[Dataset records]
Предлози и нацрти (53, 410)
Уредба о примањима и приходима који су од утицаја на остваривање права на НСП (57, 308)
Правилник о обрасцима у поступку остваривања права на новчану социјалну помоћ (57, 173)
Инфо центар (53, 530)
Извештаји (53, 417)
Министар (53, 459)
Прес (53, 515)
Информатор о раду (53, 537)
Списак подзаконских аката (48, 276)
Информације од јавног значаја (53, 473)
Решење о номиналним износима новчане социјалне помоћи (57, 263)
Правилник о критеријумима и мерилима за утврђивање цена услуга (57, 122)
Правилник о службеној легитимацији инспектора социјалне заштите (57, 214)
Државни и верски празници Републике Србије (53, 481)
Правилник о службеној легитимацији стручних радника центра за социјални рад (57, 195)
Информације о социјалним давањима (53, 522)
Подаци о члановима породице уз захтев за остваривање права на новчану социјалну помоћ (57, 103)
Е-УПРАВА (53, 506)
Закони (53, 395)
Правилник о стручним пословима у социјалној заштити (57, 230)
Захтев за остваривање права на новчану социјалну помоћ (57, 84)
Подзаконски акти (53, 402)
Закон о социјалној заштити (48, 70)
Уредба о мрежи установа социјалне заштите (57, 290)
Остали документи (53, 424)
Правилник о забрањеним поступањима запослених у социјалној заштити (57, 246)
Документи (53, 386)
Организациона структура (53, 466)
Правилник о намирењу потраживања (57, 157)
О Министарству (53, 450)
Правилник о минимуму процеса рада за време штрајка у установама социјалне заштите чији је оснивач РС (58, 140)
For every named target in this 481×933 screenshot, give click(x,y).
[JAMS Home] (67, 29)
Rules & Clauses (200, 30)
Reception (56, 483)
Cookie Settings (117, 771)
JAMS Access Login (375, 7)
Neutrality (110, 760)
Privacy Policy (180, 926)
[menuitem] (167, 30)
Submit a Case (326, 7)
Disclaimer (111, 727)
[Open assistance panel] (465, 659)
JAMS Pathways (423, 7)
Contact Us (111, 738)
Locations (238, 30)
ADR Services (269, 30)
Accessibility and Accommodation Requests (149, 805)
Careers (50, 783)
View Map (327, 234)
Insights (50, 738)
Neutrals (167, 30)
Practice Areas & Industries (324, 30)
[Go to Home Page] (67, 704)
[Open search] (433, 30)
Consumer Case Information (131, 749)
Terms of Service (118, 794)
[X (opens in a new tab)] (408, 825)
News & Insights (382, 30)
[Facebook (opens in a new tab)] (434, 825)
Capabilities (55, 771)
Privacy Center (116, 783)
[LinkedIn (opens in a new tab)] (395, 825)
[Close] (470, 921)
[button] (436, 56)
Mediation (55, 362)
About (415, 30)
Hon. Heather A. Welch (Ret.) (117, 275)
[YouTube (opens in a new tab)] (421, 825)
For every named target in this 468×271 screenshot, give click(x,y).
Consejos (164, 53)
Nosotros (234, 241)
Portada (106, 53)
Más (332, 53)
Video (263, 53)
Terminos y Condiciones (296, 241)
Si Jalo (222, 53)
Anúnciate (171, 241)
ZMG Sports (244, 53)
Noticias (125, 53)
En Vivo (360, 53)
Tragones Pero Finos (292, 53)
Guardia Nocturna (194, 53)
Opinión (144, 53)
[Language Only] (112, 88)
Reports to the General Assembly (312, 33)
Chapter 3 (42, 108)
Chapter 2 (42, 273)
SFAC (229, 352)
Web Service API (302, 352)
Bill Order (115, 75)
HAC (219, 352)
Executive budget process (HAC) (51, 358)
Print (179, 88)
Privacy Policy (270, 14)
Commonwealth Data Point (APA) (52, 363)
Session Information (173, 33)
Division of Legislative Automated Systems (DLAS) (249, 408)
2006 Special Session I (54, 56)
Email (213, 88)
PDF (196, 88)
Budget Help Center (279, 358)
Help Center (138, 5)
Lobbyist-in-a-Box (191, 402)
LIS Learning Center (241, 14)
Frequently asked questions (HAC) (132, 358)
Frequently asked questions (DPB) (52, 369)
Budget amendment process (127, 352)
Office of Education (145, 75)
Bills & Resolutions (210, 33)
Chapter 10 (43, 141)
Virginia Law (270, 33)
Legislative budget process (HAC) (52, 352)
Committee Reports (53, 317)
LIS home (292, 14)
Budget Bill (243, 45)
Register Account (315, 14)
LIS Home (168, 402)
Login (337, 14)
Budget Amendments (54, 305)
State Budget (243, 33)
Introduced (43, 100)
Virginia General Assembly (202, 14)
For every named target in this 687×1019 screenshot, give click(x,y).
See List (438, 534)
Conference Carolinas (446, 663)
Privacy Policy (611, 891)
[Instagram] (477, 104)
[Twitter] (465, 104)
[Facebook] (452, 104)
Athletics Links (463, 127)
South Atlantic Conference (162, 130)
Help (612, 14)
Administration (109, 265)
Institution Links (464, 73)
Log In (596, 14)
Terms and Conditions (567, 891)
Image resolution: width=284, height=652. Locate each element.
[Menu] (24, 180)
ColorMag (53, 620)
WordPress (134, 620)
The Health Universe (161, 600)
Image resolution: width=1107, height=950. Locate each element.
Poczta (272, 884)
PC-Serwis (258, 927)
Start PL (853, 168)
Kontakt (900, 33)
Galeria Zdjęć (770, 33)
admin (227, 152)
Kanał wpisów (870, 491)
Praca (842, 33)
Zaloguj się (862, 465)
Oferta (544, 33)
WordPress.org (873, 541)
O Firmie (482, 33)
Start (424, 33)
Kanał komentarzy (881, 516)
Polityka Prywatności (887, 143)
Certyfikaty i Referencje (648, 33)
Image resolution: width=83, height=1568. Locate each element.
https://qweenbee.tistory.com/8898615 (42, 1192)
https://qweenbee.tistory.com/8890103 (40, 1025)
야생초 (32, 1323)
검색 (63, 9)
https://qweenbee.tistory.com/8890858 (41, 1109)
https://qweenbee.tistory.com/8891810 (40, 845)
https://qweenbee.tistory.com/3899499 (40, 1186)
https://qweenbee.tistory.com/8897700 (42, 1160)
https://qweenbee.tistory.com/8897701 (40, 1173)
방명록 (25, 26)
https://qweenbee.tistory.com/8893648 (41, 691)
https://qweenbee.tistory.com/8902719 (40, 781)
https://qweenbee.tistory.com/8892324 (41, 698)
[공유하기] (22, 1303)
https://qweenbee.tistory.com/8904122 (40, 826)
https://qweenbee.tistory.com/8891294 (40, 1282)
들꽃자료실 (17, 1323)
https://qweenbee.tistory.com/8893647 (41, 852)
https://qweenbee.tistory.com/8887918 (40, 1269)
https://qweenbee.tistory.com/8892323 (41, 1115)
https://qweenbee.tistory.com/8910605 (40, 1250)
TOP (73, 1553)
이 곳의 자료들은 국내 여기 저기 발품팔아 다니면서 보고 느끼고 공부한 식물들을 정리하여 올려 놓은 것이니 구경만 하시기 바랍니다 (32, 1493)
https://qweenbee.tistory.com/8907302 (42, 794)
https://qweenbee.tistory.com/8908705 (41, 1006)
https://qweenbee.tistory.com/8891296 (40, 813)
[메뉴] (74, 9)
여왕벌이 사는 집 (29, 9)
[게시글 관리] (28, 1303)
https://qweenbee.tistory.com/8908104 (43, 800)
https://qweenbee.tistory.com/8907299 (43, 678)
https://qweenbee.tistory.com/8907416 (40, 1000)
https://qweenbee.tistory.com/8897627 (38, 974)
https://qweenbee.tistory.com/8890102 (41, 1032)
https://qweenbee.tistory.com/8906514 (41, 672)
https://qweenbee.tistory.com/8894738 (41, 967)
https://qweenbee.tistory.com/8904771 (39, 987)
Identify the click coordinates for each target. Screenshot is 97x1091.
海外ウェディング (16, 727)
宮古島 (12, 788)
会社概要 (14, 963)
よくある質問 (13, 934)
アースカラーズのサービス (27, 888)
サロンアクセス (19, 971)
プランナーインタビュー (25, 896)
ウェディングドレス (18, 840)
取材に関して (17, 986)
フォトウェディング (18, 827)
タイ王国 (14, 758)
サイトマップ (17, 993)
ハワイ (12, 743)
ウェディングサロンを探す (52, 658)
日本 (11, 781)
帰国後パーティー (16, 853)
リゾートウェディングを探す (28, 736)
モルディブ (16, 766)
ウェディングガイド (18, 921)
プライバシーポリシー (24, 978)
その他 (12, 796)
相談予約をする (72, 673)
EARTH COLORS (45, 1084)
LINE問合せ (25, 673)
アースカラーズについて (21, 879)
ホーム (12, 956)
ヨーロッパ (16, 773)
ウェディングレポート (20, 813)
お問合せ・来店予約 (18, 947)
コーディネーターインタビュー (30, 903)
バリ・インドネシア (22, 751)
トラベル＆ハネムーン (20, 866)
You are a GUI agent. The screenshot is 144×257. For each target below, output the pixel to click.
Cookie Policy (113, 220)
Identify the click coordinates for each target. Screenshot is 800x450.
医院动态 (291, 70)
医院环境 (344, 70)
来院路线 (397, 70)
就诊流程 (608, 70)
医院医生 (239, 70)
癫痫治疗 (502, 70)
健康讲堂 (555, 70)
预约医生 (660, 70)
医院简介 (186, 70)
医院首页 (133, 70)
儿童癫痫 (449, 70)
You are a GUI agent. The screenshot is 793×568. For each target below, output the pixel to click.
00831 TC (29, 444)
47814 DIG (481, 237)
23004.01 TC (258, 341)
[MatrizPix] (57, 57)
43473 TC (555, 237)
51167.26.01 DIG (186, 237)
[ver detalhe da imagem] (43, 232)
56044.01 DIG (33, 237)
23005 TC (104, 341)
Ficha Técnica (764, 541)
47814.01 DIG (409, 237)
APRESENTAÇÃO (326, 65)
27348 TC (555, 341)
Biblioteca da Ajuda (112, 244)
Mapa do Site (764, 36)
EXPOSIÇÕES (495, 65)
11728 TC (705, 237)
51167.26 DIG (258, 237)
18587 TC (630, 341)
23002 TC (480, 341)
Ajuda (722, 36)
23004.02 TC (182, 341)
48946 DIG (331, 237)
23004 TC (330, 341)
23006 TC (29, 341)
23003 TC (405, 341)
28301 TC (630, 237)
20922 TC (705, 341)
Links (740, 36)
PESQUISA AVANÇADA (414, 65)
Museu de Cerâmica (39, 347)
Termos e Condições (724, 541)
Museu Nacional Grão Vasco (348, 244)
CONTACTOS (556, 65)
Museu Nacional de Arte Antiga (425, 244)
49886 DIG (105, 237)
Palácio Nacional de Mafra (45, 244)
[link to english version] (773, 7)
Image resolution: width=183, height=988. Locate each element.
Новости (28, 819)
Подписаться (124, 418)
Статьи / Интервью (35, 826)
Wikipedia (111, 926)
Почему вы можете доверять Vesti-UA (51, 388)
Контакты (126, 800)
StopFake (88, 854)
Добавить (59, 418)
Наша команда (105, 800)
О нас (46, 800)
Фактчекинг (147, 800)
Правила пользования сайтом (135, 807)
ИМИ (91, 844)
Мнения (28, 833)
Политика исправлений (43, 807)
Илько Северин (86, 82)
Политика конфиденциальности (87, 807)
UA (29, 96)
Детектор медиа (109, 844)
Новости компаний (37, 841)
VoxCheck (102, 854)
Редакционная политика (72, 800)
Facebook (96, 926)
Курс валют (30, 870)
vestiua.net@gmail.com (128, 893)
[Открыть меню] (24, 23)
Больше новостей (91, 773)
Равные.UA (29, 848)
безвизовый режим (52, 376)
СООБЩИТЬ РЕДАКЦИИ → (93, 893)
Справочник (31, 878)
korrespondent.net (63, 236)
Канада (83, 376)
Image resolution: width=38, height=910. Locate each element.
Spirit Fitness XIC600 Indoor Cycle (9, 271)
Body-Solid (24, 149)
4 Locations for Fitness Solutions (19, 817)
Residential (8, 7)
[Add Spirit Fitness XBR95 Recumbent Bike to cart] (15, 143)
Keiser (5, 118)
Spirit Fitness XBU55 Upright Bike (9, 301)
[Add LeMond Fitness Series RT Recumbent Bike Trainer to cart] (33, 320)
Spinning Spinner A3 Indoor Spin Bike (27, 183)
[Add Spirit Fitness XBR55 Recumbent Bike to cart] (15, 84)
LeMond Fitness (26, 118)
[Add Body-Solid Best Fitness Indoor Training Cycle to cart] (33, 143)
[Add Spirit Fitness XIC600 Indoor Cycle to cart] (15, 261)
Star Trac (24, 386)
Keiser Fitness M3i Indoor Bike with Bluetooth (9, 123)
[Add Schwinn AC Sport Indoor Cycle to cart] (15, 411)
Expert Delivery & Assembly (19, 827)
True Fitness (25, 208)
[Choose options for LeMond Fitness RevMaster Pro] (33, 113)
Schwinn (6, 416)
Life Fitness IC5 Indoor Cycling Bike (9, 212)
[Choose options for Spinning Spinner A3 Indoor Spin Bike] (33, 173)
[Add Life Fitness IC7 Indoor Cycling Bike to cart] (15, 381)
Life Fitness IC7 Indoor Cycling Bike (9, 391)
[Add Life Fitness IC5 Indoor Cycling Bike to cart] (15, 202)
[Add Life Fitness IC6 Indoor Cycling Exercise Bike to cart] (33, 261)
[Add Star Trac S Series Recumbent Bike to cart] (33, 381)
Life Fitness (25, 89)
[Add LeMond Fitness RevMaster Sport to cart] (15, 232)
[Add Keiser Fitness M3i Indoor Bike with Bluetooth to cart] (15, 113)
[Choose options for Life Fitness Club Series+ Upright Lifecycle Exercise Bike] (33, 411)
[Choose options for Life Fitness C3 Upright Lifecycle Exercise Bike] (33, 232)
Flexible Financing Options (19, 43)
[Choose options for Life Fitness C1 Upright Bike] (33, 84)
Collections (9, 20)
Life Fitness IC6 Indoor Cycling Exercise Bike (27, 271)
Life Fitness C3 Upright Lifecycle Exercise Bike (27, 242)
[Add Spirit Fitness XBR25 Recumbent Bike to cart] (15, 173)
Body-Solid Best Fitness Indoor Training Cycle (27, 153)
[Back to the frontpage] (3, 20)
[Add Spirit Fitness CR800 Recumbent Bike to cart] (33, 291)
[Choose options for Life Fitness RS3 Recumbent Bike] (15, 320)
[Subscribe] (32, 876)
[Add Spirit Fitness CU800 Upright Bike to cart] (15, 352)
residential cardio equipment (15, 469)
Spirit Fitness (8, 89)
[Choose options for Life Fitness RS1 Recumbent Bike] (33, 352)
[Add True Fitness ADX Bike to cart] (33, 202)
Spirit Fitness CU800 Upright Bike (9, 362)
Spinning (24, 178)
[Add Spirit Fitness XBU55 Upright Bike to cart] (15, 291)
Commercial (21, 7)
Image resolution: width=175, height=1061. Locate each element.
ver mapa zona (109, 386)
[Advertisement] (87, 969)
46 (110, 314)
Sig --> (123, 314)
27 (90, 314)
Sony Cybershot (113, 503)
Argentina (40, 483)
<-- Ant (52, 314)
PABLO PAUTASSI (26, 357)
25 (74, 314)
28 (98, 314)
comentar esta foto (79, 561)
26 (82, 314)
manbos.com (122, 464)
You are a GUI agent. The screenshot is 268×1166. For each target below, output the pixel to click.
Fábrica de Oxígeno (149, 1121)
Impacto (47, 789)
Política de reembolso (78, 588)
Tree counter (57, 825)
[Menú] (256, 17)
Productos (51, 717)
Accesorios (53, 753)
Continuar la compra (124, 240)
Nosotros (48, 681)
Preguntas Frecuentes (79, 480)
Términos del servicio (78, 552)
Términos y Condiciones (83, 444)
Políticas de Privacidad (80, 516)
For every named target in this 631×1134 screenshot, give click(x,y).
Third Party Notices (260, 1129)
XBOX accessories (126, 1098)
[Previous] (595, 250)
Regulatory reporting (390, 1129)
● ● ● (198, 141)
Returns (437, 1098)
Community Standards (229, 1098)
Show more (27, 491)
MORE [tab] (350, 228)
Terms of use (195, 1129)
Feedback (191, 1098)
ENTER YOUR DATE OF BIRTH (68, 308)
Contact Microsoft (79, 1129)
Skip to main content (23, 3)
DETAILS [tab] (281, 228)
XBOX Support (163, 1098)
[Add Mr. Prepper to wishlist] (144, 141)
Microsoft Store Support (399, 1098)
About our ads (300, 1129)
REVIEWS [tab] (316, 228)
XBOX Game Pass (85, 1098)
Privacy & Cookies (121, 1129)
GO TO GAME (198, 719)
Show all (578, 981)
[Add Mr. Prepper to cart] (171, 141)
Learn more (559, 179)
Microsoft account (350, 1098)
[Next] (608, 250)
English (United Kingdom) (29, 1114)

▶ [DIRECTIVE]:
Swap "Spirit Fitness" for "Sole Fitness" in the items, starting at the line that contains "Collections (9, 20)" and ending at the line that contains "Sony Cybershot (113, 503)". Give back only those lines, with everything else unchanged.

▶ [SOLVED EXERCISE]:
Collections (9, 20)
Life Fitness IC6 Indoor Cycling Exercise Bike (27, 271)
Life Fitness C3 Upright Lifecycle Exercise Bike (27, 242)
[Add Sole Fitness XBR25 Recumbent Bike to cart] (15, 173)
Body-Solid Best Fitness Indoor Training Cycle (27, 153)
[Back to the frontpage] (3, 20)
[Add Sole Fitness CR800 Recumbent Bike to cart] (33, 291)
[Choose options for Life Fitness RS3 Recumbent Bike] (15, 320)
[Subscribe] (32, 876)
[Add Sole Fitness CU800 Upright Bike to cart] (15, 352)
residential cardio equipment (15, 469)
Sole Fitness (8, 89)
[Choose options for Life Fitness RS1 Recumbent Bike] (33, 352)
[Add True Fitness ADX Bike to cart] (33, 202)
Sole Fitness CU800 Upright Bike (9, 362)
Spinning (24, 178)
[Add Sole Fitness XBU55 Upright Bike to cart] (15, 291)
Commercial (21, 7)
Image resolution: width=175, height=1061. Locate each element.
ver mapa zona (109, 386)
[Advertisement] (87, 969)
46 (110, 314)
Sig --> (123, 314)
27 (90, 314)
Sony Cybershot (113, 503)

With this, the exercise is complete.